Page and screen pointing records
+-------+
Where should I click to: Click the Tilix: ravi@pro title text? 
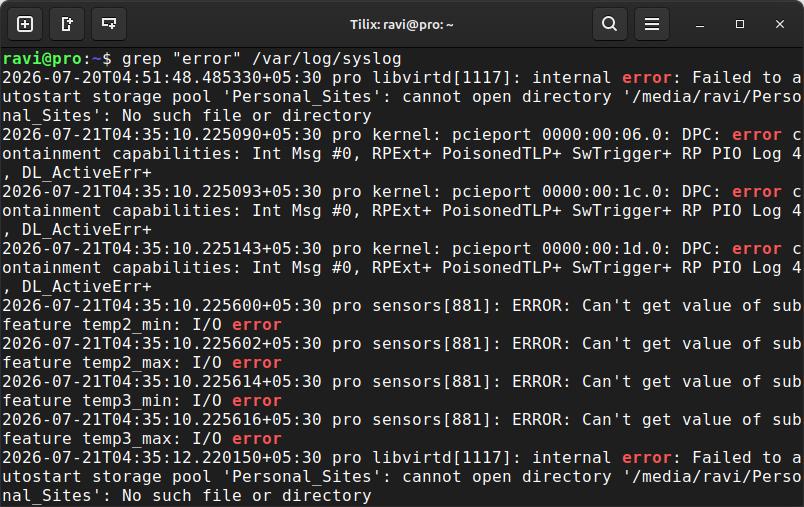coord(401,25)
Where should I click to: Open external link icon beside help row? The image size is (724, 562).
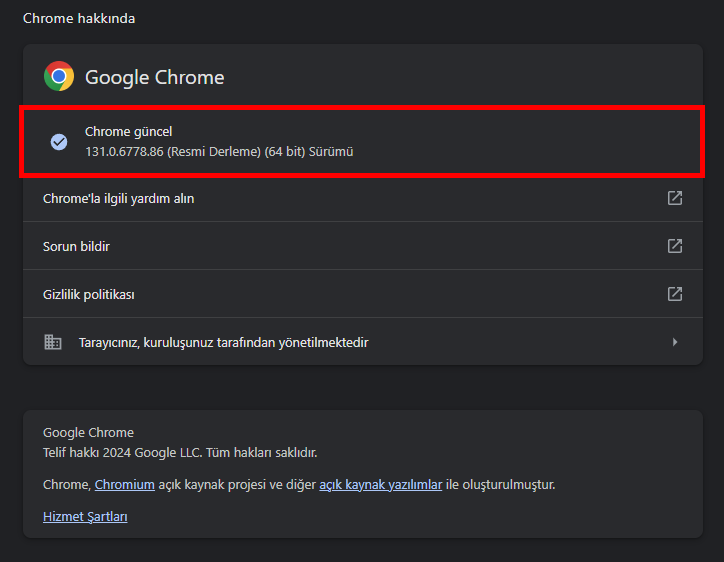coord(675,198)
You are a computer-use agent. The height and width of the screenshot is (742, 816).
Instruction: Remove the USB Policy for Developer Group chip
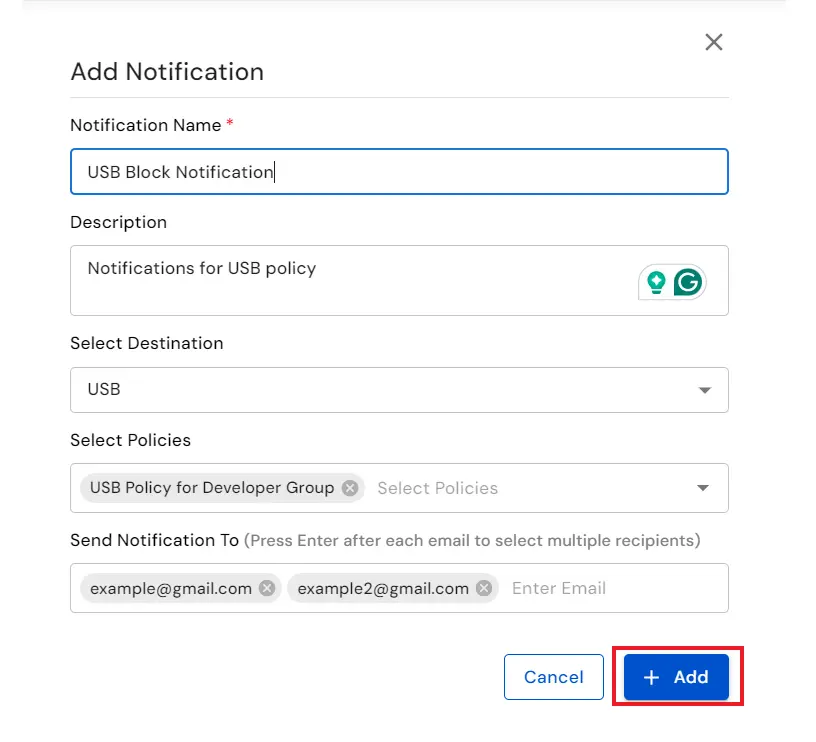pyautogui.click(x=349, y=488)

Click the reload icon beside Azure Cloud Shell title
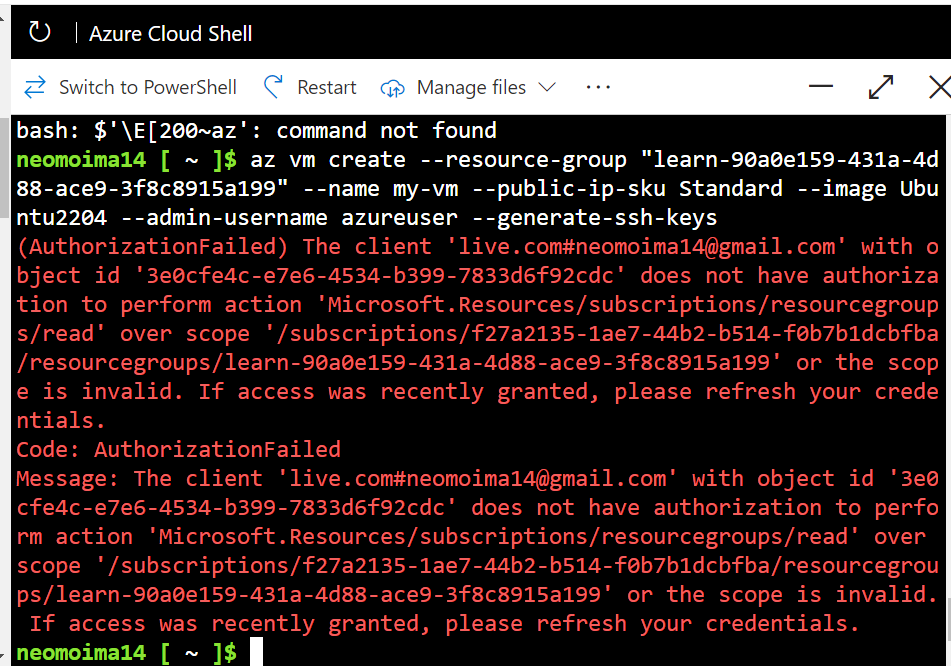pyautogui.click(x=38, y=32)
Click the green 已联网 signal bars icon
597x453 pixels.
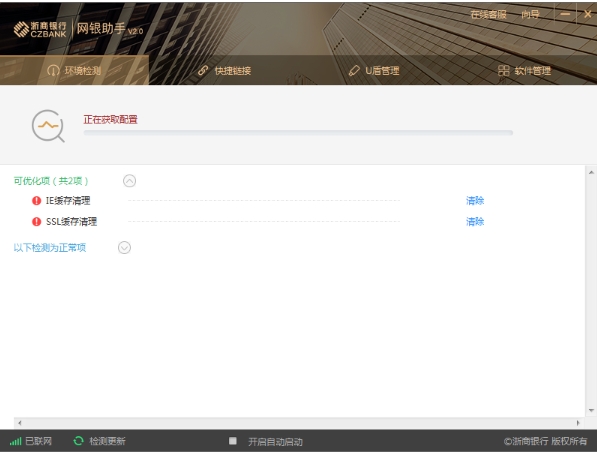[16, 441]
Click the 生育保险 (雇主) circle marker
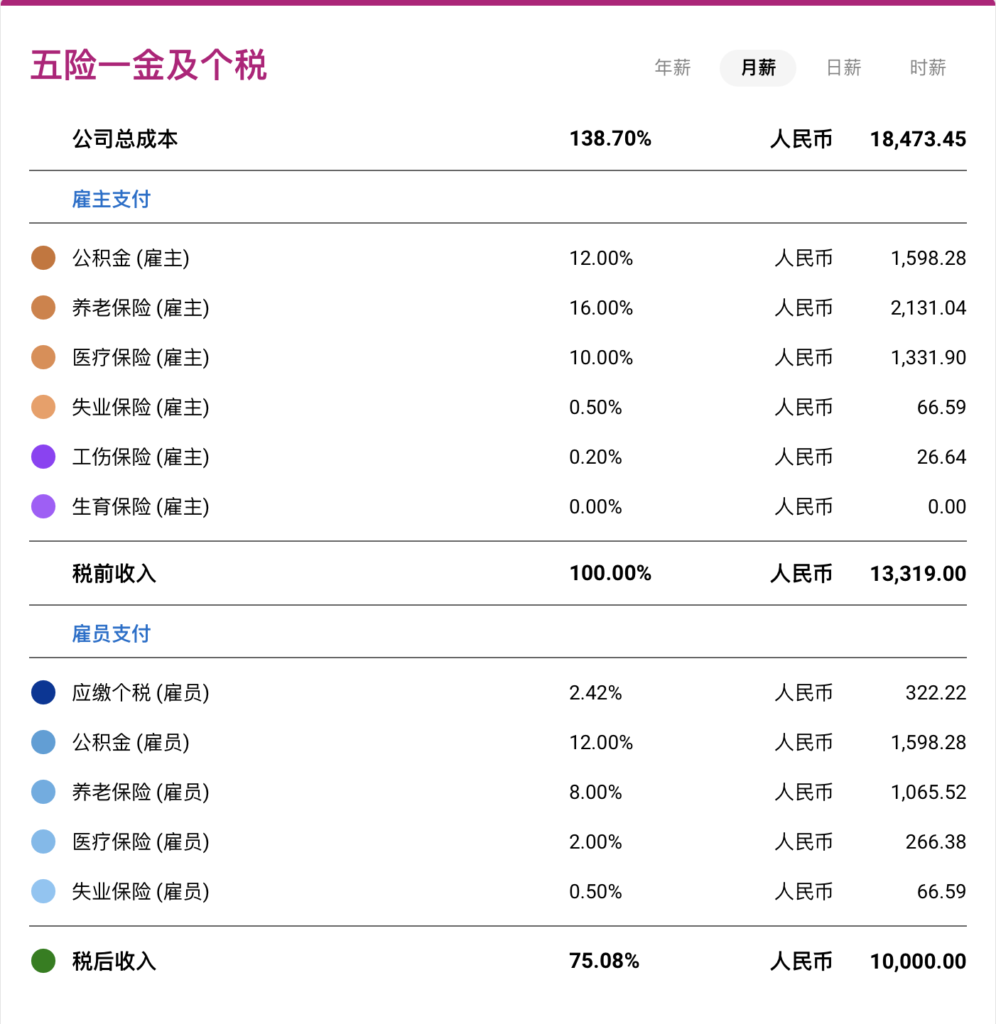This screenshot has width=996, height=1024. pos(43,506)

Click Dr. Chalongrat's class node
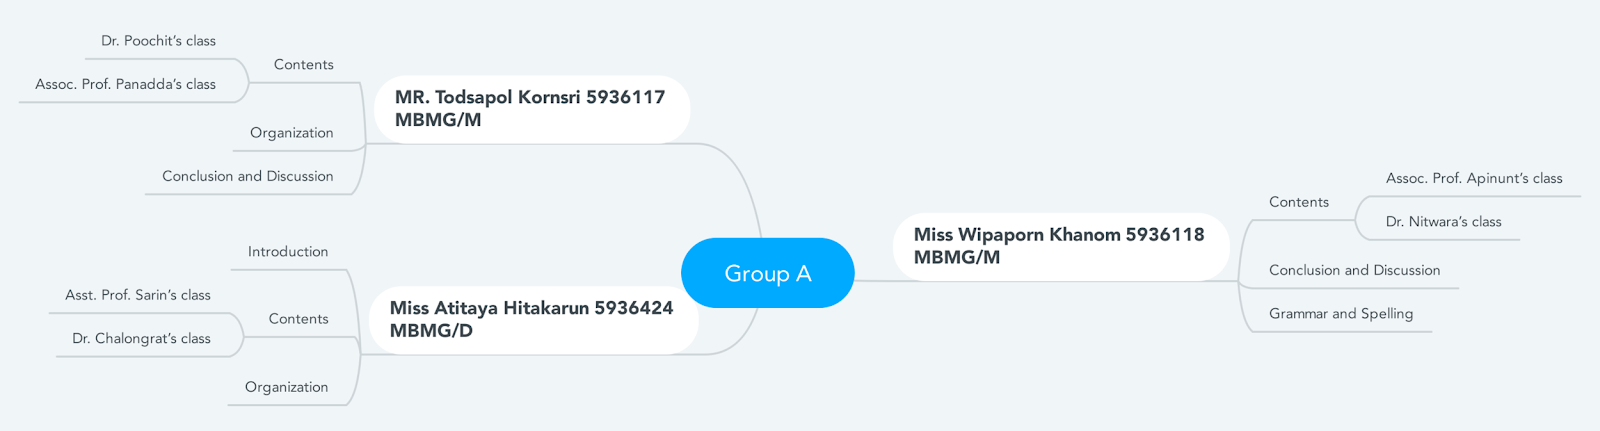tap(142, 339)
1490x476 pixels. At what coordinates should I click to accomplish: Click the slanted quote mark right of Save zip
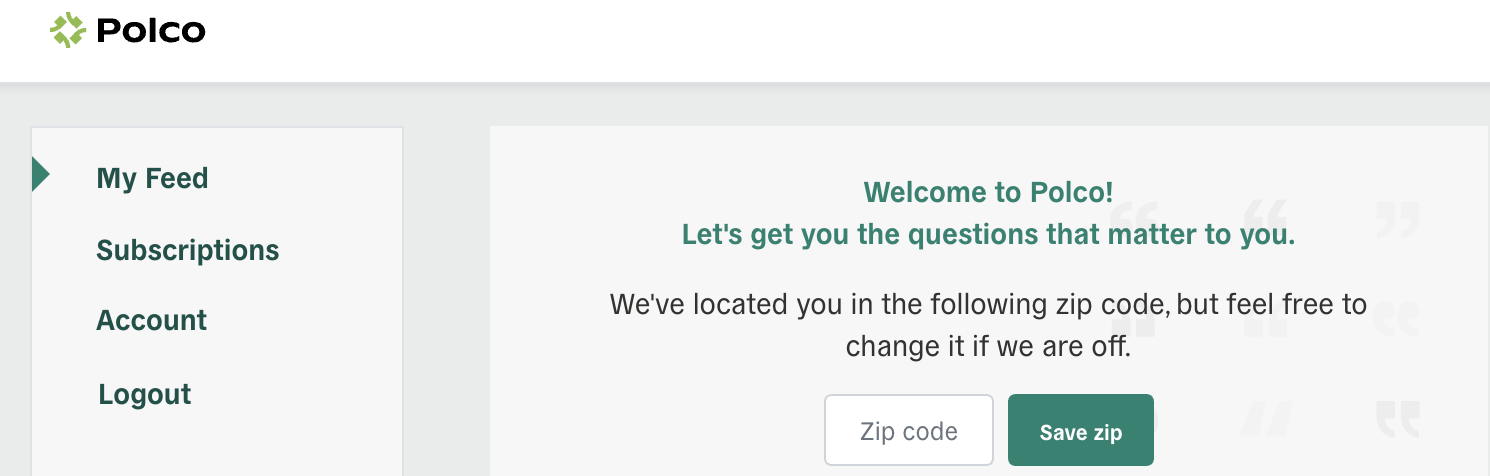[1266, 419]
+-------+
• What is asked
Pick out every line of the records that contains the word "beside", and copy each one in full. Treat uppercase and lowercase as different.

• Response to the exercise
Where should I click to: Open external link icon beside help row? The image size is (724, 562).
Click the reload icon beside Azure Cloud Shell title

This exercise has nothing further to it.